England: Grenzlinie ähnlich wie Frankreich, nur mit anderer Begrifflichkeit und anderer Tradition: Für die meisten Delikte genügt recklessness hat also dieselbe Funktion wie der deutsche dolus eventualis

England: Definition von recklessness, Cunningham test: „The accused has foreseen that the particular kind of harm might be done and yet has gone on to take the risk.“ Taken the risk = sehr ähnliche Formulierung wie das deutsche „Sich Abfinden“

England: Wir unterscheiden zwar „Sich Abfinden mit dem Erfolgseintritt“ und „ Sich Abfinden mit der Gefahr“ Aber diese Unterschiede werden in der englischen Literatur zumindest zu einem erheblichen Teil als nicht durchführbar betrachtet:

England: Z. B. Duff (Intention, Agency etc. Seite 177-179) : Falls das Risiko der Verletzung „untrennbar“ (inseparable)mit der Tathandlung verbunden ist, soll sich der Täter nicht darauf berufen können, dass der tatbestandliche Erfolg ein Unfall war.
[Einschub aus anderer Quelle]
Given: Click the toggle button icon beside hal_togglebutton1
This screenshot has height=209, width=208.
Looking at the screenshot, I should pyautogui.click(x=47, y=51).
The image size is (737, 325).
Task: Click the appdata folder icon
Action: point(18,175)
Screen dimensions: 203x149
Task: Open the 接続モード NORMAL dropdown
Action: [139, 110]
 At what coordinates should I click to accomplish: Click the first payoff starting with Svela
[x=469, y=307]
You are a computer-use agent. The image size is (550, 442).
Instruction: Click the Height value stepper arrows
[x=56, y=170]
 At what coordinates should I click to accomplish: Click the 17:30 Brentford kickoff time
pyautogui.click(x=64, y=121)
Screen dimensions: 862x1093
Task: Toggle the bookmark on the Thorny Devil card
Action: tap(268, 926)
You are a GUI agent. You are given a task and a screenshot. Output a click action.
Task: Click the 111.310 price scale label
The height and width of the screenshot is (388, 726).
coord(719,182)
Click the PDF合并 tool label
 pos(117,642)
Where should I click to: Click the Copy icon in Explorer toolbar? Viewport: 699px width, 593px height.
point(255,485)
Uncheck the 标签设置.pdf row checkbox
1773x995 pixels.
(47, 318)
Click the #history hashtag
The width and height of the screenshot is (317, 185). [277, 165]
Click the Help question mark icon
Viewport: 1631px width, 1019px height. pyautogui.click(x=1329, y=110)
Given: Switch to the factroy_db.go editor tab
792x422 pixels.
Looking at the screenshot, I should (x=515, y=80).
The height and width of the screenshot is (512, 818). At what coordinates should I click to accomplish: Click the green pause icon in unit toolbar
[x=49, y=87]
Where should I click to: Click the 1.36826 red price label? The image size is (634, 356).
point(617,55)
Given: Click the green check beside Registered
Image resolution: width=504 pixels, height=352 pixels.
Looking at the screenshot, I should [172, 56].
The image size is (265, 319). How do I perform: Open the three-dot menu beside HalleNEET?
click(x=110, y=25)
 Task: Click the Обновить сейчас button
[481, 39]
England: Wann besteht „Untrennbarkeit“ von Verletzungsrisiko und Tathandlung? Bei Unmöglichkeit, die Handlung auszuführen, ohne auch die tatbestandliche Verletzungsgefahr herbeizuführen. Diese Unmöglichkeit wird objektiv bestimmt (Duff Seite 177-178).

England: Damit besteht wiederum ein Gegensatz zur deutschen Literatur, die bei irrationalem Vertrauen Raum für bewusste Fahrlässigkeit lässt. Der Unterschied zeigt sich auch deutlich an Gerichtsfällen, so z. B.

England: Booth v. Crown Prosecution Service: Ein Fußgänger überquert eine Straße, ohne sich zu vergewissern, ob gerade Verkehr herrscht. Er kommt so plötzlich zwischen zwei parkenden Fahrzeugen auf die Fahrbahn, dass ein Autofahrer ihn erfasst. Der Fußgänger wird nicht nur selbst verletzt, sondern beschädigt auch das Kfz.

England: Er wird wegen Sachbeschädigung des Wagens verurteilt, Für die in England recklessness hinreicht. „Defendant was aware of the risk and closed his mind to it.“ In Deutschland würde aller Wahrscheinlichkeit nach bedingter Vorsatz ausgeschlossen werden, denn er wollte sich nicht selbst verletzen.

England: In England ist diese Kritik nicht vorhanden. Es wurde nur vorgebracht: Dass die Tatbestandswürdigung der Magistrates unplausibel war, dass der Täter das Risiko der Sachbeschädigung eingegangen ist, denn wenn er ein Risiko reflektiert hätte, wäre das sicher nur seine eigene Verletzung gewesen (Blackstone‘s Criminal Practice).

Unterschied England Deutschland: Nach h. M. genügt nicht, dass der Täter die Prämissen des folgenden Syllogismus kennt: 1. Singuläre Prämisse: Indizien für Gefahr 2. Generelle Gesetzmäßigkeiten 3. Anwendung auf die konkrete Situation

Unterschied England Deutschland: Der Täter muss auch die Schlussfolgerung ziehen, dass sich die Gefahr der Tatbestandsverwirklichung aus den Prämissen ergibt. Aber das ist nicht alles. Andernfalls müsste auch ein bloßes unbegründetes, aber ernstes Hoffen auf das Ausbleiben des Erfolges hinreichen.

Unterschied England Deutschland: Nach deutscher h. M. scheint der Täter die Schlussfolgerung zumindest aus irrationalen Gründen ablehnen zu müssen, um in den Genuss des Privilegs bewusster Fahrlässigkeit zu gelangen. Indessen: Ist dieser Unterschied plausibel?

Unterschied England Deutschland: Kann es im Zeugen Jehovas-Fall darauf ankommen, ob die Eltern irrational an eine alternative Heilmethode glauben, oder ob sie hoffen, die Tochter werde schon überleben, ohne irgendeinen Grund dafür zu haben?